Pour sa part, le maire de Saint-Etienne Gaël Perdriau expliqué à l'AFP « souhaiter, dans tous les cas, que les éventuelles évolutions de capital se fassent au bénéfice de l'activité, du développement et du dynamisme de l'entreprise et de ses salariés ». Le maire a demandé à rencontrer Jean-Charles Naouri, le président du groupe.

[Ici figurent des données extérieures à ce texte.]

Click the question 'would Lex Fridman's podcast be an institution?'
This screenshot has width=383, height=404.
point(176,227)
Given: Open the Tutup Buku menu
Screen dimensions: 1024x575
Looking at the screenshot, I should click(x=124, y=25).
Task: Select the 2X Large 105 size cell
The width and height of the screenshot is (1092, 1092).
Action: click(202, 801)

« Casino c'est Saint-Etienne »
Or, Casino représente pour la région stéphanoise « un vivier important de cadres », dont certains créent ensuite leur propre entreprise, souligne Jean-Pierre Berger, le 1er adjoint de la ville, qui y a travaillé pendant 36 ans. Et « Casino c'est Saint-Etienne, donc si le nom de l'enseigne disparaissait (...), ce serait une vraie perte pour notre territoire », ajoute-t-il. Casino est par ailleurs étroitement associé à l'AS Saint-Etienne dont le stade porte le nom de Geoffroy Guichard. Le vert du tablier de ses vendeurs a donné à l'un des clubs les plus populaires du football français, la couleur de son maillot.
Entré « au Casino », comme on disait autrefois, « pour y décharger des camions », Jean-Pierre Berger a terminé sa carrière comme directeur des ressources humaines et insiste sur son rôle d'ascenseur social. Néanmoins, le paternalisme incarné par Antoine Guichard, le dernier dirigeant de la dynastie jusqu'en 2003, a depuis cédé la place à des relations beaucoup plus froides, voire tendues, entre la direction et les représentants des salariés.

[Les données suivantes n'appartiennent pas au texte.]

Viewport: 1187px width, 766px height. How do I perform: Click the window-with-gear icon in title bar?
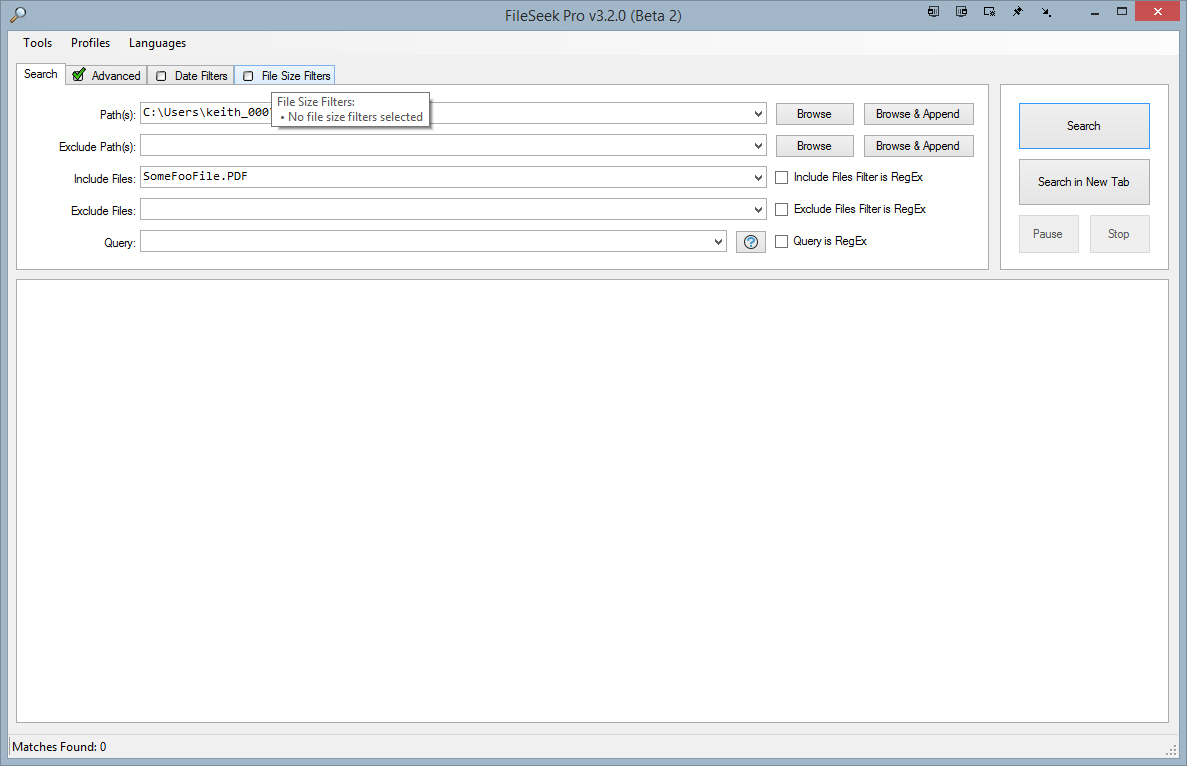pos(989,12)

Ainsi Guillaume Touminet et Estelle Silbermann confient-ils avoir été « convoqués à des entretiens préalables à un licenciement » après avoir alerté en 2019 les parlementaires ligériens et la presse sur les risques liés à l'endettement très élevé du groupe. Ces alertes sont intervenues quatre ans après celles du vendeur à découvert américain Muddy Waters Capital. Des accusations que contestait à l'époque Casino conteste, y compris devant les tribunaux. Pour le groupe, il s'agissait d' « informations trompeuses » destinées à nourrir des « attaques spéculatives », « en vue de faire chuter artificiellement » le cours de Bourse.